YOUR OBJECTIVE -
In the market commentary below, copy the passage verbatim, starting at "From the technical aspect, the" and ending at "head toward 1770.".

GIVEN PASSAGE -
Cryptocurrencies act dully in recent days ahead of the largest unlocking of Grayscale Bitcoin Trust share. On July 17, 16,240 bitcoin worth of GBTC becoming available to trade, and fears of a potential sell-off looms as Bitcoin has declined 4.35%, and Ethereum has fallen 9.3% since the start of the week.
XAUUSD (Daily Chart)
From the technical aspect, the dominant trend remains bullish on the daily chart as it continues trading within the upper region of the Bollinger band, even though it seems to enter into a consolidated phase recently. The upside momentum is favored by the positive MACD and the neutral RSI of 50, giving gold some potential to move further north. If the upside momentum is sustained, then gold is expected to move toward 1829; afterward, the momentum might confront pressures as it will reach the upper bound of the Bollinger band. On the downside, if gold trades below the midline of the Bollinger band, it will head toward 1770.
Resistance: 1829, 1876
Support: 1770, 1676
EURUSD (4- Hour Chart)
EURUSD heads toward the 1.1800 regions as the US dollar gains strength after the Core CPI data. On the 4- hour chart, intraday bias has turned to the downside as the price action is below the 20 and the 50 SMAs, indicating that the bulls vanish at the moment. Additionally, the double top pattern also confirms the bearish mode of the pair. From the technical indicator, the current MACD is negative, which lends supports to bears; however, the bearish momentum looks to weaken at the moment as the RSI is near oversold condition, signaling that the bears might need a break before heading to the next immediate support at 1.1704.
Resistance: 1.1919, 1.1985
Support: 1.1837, 1.1704
GBPUSD (4- Hour Chart)
GBPUSD stabilizes above 1.38 amid the US upbeat Core CPI and the UK’s reopening. From the technical perspective, the dominant trend for GBPUSD has turned into the downside as the double top pattern has been formed on the 4- hour chart. During the second peak, the RSI was not in the overbought territory; this, it confirms a start of the bearish momentum for the pair. Moreover, the bearish momentum is also supported by a negative MACD while the pair is trading in the lower area of the Bollinger band. All in all, GBPUSD is expected to head toward the next support level at 1.38; if a break of 1.38 is successful, then the pair has some potential to continue trade toward 1.3744.

DATA BLOCK -
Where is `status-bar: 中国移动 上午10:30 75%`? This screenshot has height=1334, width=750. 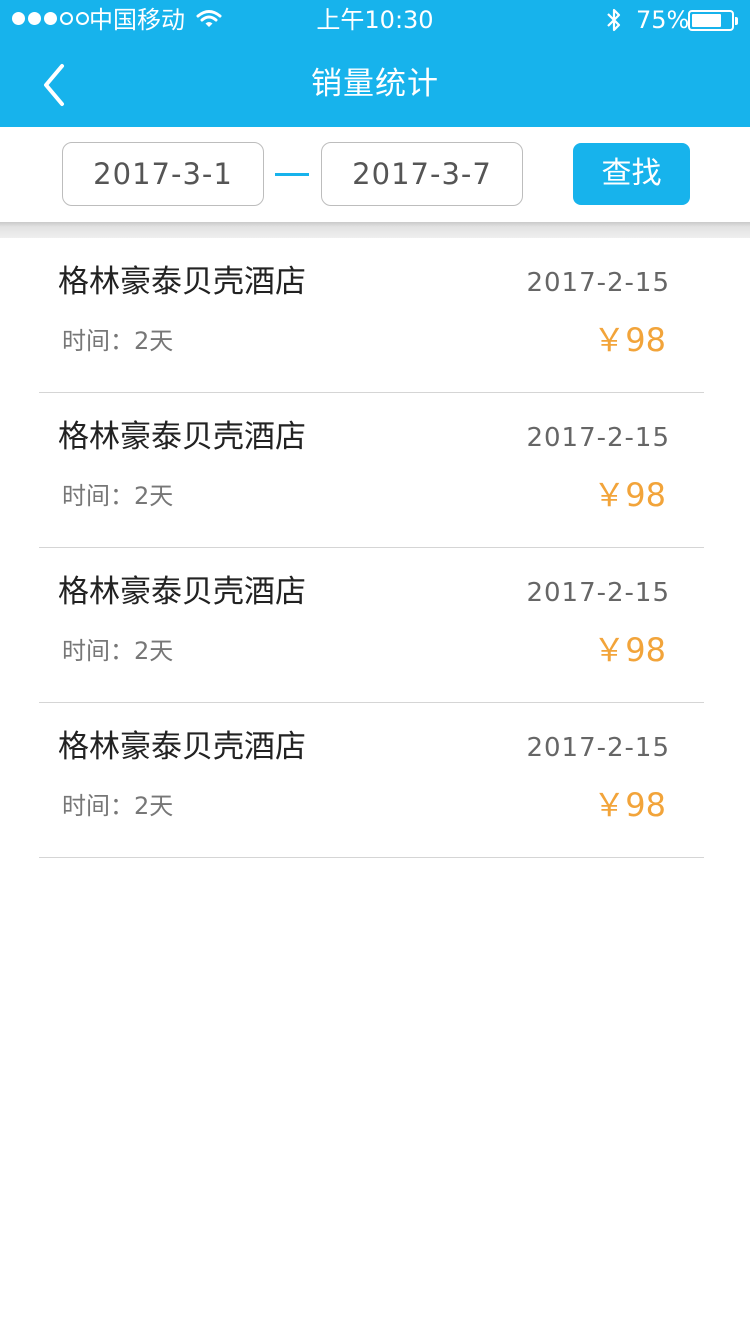 status-bar: 中国移动 上午10:30 75% is located at coordinates (375, 20).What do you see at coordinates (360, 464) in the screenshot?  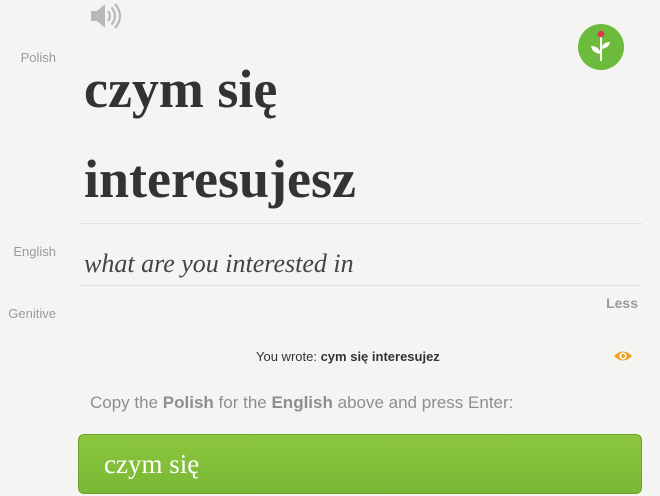 I see `answer-input: czym się` at bounding box center [360, 464].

WRITTEN REPLY -
From the technical aspect, the dominant trend remains bullish on the daily chart as it continues trading within the upper region of the Bollinger band, even though it seems to enter into a consolidated phase recently. The upside momentum is favored by the positive MACD and the neutral RSI of 50, giving gold some potential to move further north. If the upside momentum is sustained, then gold is expected to move toward 1829; afterward, the momentum might confront pressures as it will reach the upper bound of the Bollinger band. On the downside, if gold trades below the midline of the Bollinger band, it will head toward 1770.